Hiring a contractor is really pretty easy. Get out your Yellow Pages and go to the section called, “Crap.” On that page, find the “Don’t Give A” category and simply pick the first person. Once you call them ask, “Are you breathing?” If they answer in the affirmative, hire them on the spot. At that point, you probably should give them the name and address of your worst enemy.
However, if you’re planning hiring a contractor for your own house, don’t do the above. You want quality, and often times that’s found through carefully vetted referrals, or a contractor rating service like Angie’s List. You want it done right the first time. You only want to go 20% over budget, not 100% over budget. You want to actually be on cordial speaking terms with the contractor after the job is wrapped up.
Insurance is Key
In some areas of the country, it’s not required that the contractor have insurance. You could move to an area where sanity rules or simply pick a company that has comprehensive liability, even though it may not be the law in rural who-zee-whats-it county. Your contractor should also have Workers Comp for their employees. This is for your protection. Some contractors sub-contract. That keeps the main man (or woman) from having to cover that which flows downstream. Considering that’s the case in this example, you want to see all insurance papers from every sub the boss will use. Why? A worker who hammers their ear to the ceiling, uncovered by workers comp, could legally make you pay for a whole new ear. Keep in mind, we’re not lawyers, but suffice it to say its best to work with folks who are properly and well-insured.
What’s In the Box?
When you’re getting a quote, request one that’s itemized. The Bottom Line has the potential to grow new spokes. Ensure that you have a clear vision of what is being charged every step-of-the-way. The contractor already has to do a line-by-line analysis. If they don’t, are they pulling the estimate out of their whatchamacallit down there? If you get a hard time on this, wait a moment. The red flags will begin to pop-up in a second.
How Long Will You Be Camping Out?
Fortunately or unfortunately, unlike the inhabitants of Black Holes, we have this thing called “time.” You don’t want your project to fall into a Black Hole which then stretches the space/time continuum to infinity. Get a real timeline, in writing. What are the workdays like? Find out the days and hours you can expect from the crew. Ask when you’ll be paying a portion of the whole assignment, which are called milestones. How long is this going to take from spec to finished project? Run the other way from anyone that wants you to pay a significant percentage of the project up front (that percentage is regulated in some states).
Round up the Foreman
Hiring a contractor is like buying a Mayor. Your Mayor is the political end of the undertaking. What makes the city really function are the people who oversee the important stuff. Like the Public Works Director and the Chief of Police. That’s why you want to meet the foreman for your job. Go to the jobsite where the person that is the equivalent of both the Public Works Director and the Chief of Police is keeping watch. You want them vigilant and on their game. The job foreman is your link to the people who, occasionally, nail an ear to the ceiling.
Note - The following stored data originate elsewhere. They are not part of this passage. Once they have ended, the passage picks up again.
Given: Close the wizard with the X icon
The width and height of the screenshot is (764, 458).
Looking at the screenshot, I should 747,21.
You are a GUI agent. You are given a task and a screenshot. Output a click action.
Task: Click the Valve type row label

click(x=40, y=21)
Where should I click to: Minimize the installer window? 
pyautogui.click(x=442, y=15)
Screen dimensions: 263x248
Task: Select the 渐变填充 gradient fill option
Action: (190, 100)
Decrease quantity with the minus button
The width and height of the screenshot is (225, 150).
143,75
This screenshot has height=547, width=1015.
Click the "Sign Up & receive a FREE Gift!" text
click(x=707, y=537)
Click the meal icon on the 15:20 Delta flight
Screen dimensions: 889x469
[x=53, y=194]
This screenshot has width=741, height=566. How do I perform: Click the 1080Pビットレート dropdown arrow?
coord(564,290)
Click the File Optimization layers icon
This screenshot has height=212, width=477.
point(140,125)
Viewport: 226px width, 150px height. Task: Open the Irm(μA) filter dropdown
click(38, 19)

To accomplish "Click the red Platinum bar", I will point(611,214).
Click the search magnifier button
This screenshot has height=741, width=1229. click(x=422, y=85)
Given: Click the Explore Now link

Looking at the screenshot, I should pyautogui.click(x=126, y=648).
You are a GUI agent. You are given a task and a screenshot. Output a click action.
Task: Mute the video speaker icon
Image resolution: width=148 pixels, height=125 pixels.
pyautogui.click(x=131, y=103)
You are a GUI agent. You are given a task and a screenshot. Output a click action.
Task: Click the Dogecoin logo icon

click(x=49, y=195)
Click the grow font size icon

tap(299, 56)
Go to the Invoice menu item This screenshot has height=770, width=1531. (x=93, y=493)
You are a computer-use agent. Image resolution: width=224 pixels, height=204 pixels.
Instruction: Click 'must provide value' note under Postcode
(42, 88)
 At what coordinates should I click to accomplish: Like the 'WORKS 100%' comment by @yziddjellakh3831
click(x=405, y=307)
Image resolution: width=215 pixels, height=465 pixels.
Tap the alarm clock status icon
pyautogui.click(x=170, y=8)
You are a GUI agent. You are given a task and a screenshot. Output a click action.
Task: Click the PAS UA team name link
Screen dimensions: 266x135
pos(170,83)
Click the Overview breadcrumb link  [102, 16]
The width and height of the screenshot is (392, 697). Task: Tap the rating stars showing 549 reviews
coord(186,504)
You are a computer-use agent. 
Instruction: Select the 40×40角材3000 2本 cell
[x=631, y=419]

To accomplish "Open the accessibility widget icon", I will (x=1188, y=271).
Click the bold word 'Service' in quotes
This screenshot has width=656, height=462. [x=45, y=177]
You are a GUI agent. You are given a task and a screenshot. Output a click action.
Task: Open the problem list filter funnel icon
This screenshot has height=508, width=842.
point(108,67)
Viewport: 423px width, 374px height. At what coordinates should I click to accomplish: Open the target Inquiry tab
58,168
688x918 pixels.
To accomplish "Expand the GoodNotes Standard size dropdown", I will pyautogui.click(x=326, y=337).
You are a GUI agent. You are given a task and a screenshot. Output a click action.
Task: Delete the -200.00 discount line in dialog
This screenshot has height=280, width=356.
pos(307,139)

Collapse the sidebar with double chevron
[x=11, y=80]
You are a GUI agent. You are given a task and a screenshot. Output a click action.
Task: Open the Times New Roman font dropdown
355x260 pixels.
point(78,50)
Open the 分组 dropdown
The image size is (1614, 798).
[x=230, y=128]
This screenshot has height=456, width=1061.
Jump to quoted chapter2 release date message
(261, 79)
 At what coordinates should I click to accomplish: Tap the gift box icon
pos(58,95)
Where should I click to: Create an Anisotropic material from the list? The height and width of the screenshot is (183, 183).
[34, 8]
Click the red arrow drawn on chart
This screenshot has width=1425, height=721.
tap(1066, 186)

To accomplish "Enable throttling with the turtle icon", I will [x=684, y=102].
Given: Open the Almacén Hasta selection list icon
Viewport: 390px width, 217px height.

Nobody is perfect. Unfortunately, when doing a remodeling gig, strange things reveal themselves. The wall that needs to be demolished turns out to have a hive of bees and a honey processing plant between the sheets. Another common phrase heard around a site is, “So, that’s where Grandmother went.” How will the contractor handle surprises? Work out the process for modifications before you lay your mark on the contract. And on the change order, same as the itemized estimate, get a break-down of what it will take, how long it will take and what effect will it have on the overall timetable.
After the Love
The task is done. Looks pretty good on completion day. Smiles all around. Handshakes are exchanged. The dust has not only settled, it’s been removed and all that’s left is to wave good-bye. Tomorrow, however, something happens. Did the remodeled room shift 45-degrees over-night? Most states have laws that put a time limit on how long the work is covered. Find out before you begin to hold hands with the contractor what these restrictions might be. Most contractors are good people. They have a momma. They’re church-goers. They like dogs or ferrets or other cuddly mammals. Nonetheless, sometimes saints don’t have a guarantee that their wings won’t detach after lift-off. Make sure your demigod offers some type of after-the-fact protection, in writing. True “good guys” will exceed the written warranty. That’s why they’ve reached sainthood. Bless them and pass the bucket of nails.